* _MATERIAL PROVIDED_

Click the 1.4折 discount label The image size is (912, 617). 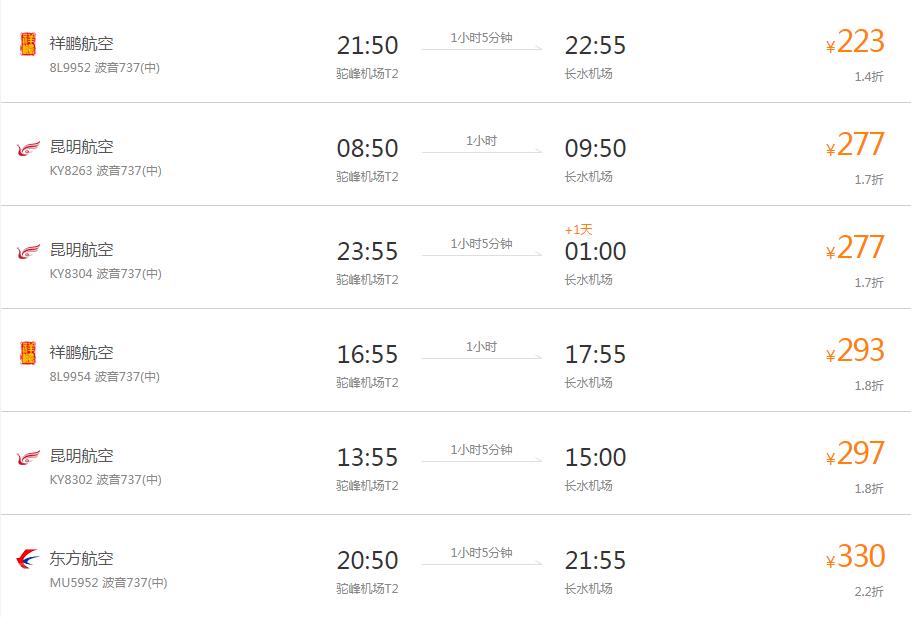tap(869, 77)
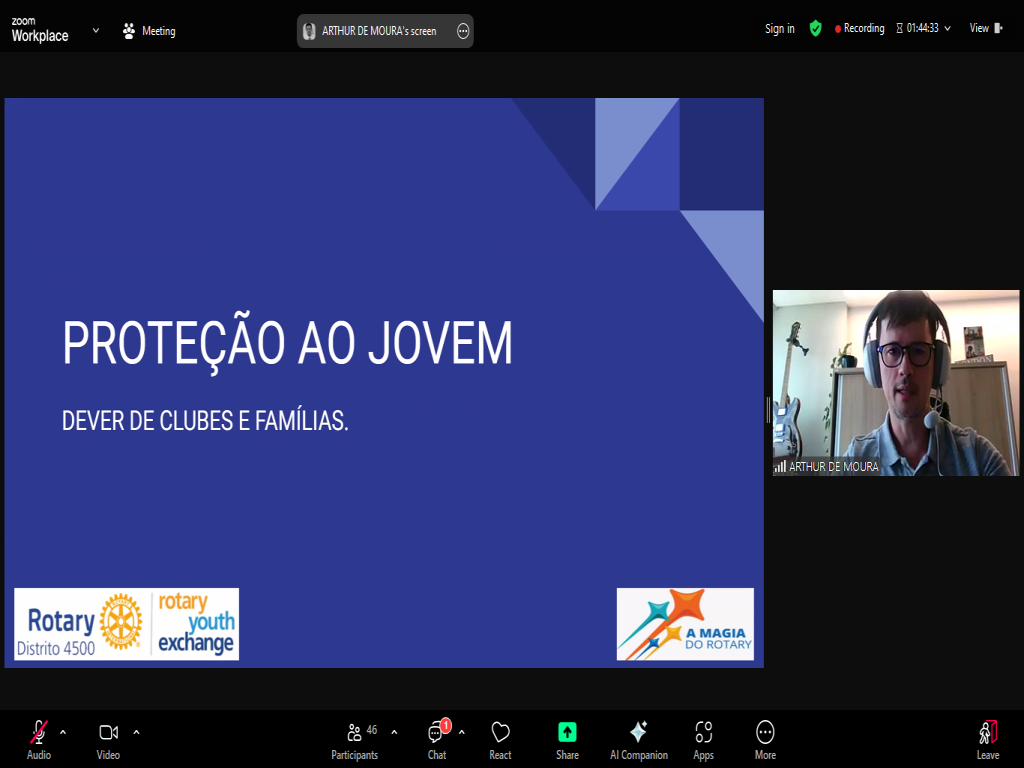Click the More options button
The image size is (1024, 768).
765,732
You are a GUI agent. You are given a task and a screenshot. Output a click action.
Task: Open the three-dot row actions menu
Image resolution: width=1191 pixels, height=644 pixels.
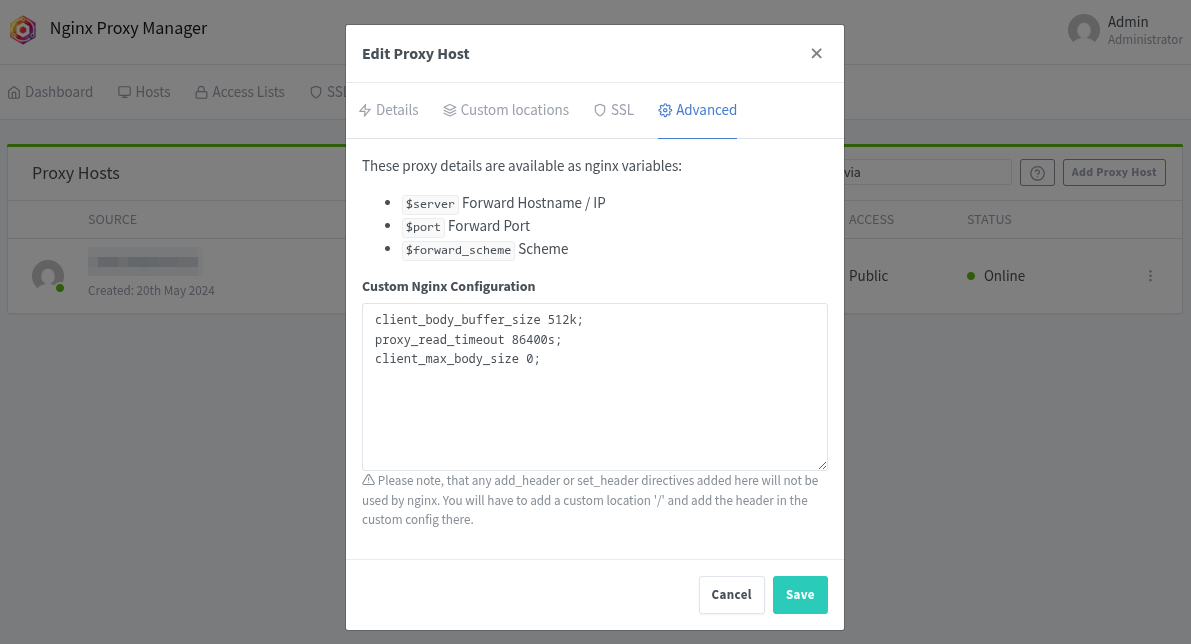pyautogui.click(x=1150, y=276)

* _TASK_
Which lines run from the one containing "Image resolution: width=1191" to the end of the entries above? Write them out exactly, leaving out every picture.

* _RESULT_
Image resolution: width=1191 pixels, height=644 pixels.
pyautogui.click(x=1150, y=276)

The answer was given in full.